Un changement d'époque également entériné par l'un des "vieux" champions du monde, Marcel Desailly, interrogé par l'AFP avant le titre. "Mon enfant est différent de ce que j'étais quand j'étais ado, ça a évolué", estime-t-il. "Avec la manière dont ils (les joueurs d'aujourd'hui, ndlr) s'exposent, on croit qu'ils rigolent mais derrière il y a tout un 'business'. Donc il faut l'accepter, il faut savoir vivre avec son temps". Car sur "Insta", les jeunes champions - 25 ans et 10 mois de moyenne d'âge - pèsent lourd : 19,8 millions d'abonnés pour Antoine Griezmann, 26,1 pour Paul Pogba et 14 pour Kylian Mbappé, dont les vidéos sont vues et "likées" des millions de fois quelques heures seulement après leur publication.
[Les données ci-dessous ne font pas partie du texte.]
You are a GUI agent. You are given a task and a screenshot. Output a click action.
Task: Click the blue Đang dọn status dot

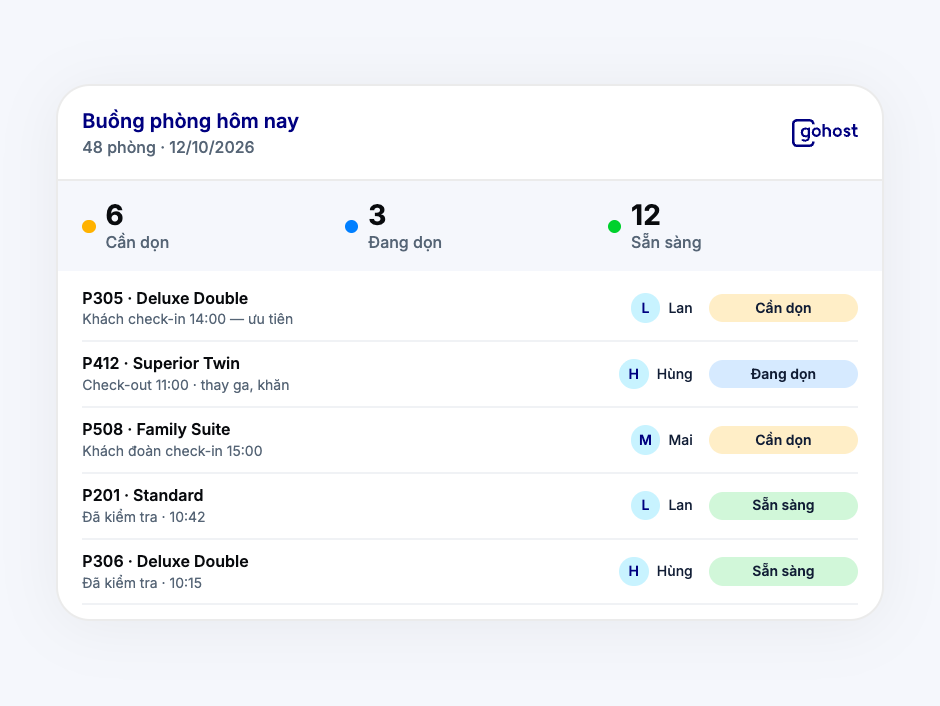click(351, 227)
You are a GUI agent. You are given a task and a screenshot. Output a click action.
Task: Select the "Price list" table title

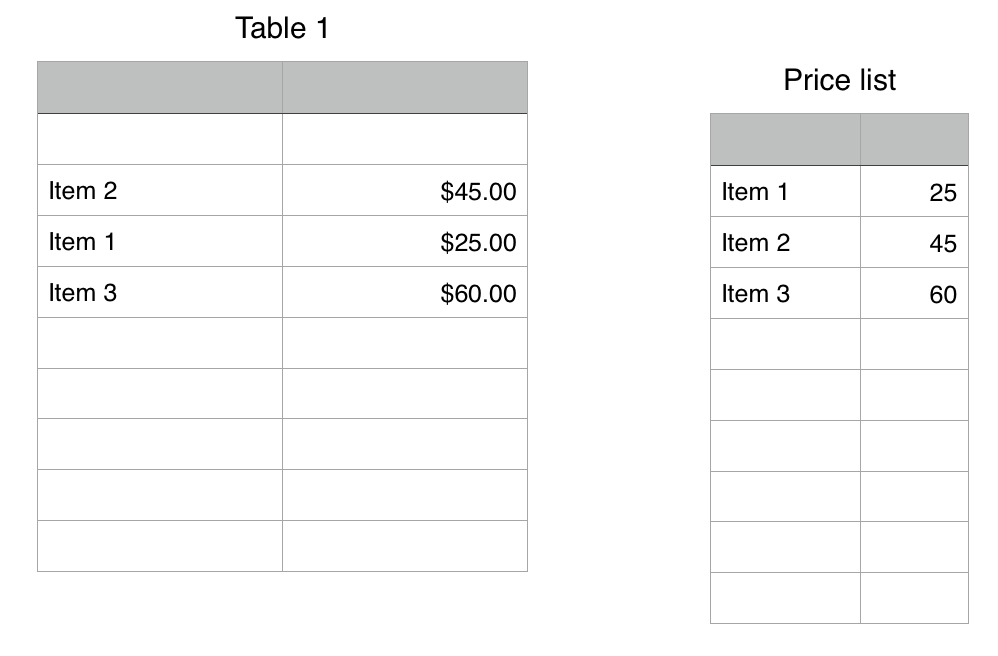pyautogui.click(x=839, y=80)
À la traîne, deux des plus "anciens" de l'effectif de Didier Deschamps : Hugo Lloris, suivi par "seulement" 726.000 personnes depuis la création de son compte en février, et Olivier Giroud, qui n'en alimente aucun.
Entre deux films d'ambiance, les joueurs publient parfois des vidéos tournées par leurs sponsors, à l'image de Paul Pogba pour le site Wish ou la marque Adidas. Jeune prodige et star du mondial, Kylian Mbappé partage lui des photos siglées Nike, son seul sponsor. "Il a certainement le potentiel, le charisme, la qualité de jeu. Je pense que le temps le dira, mais nous sommes vraiment fiers d'être associés à Mbappé et de notre relation avec lui", confiait la marque à la virgule à l'AFP à la veille du deuxième sacre des Bleus. Tout au long de la compétition, les contenus promotionnels sont cependant restés largement minoritaires sur les comptes des Bleus. "Dans l'instant, je ne pense pas que les joueurs ont cette stratégie marchande de communication", a expliqué à BFMTV le professeur d'économie du sport Pierre Rondeau. "Ils le font parce que c'est générationnel, parce que tous les jeunes de leur âge le font."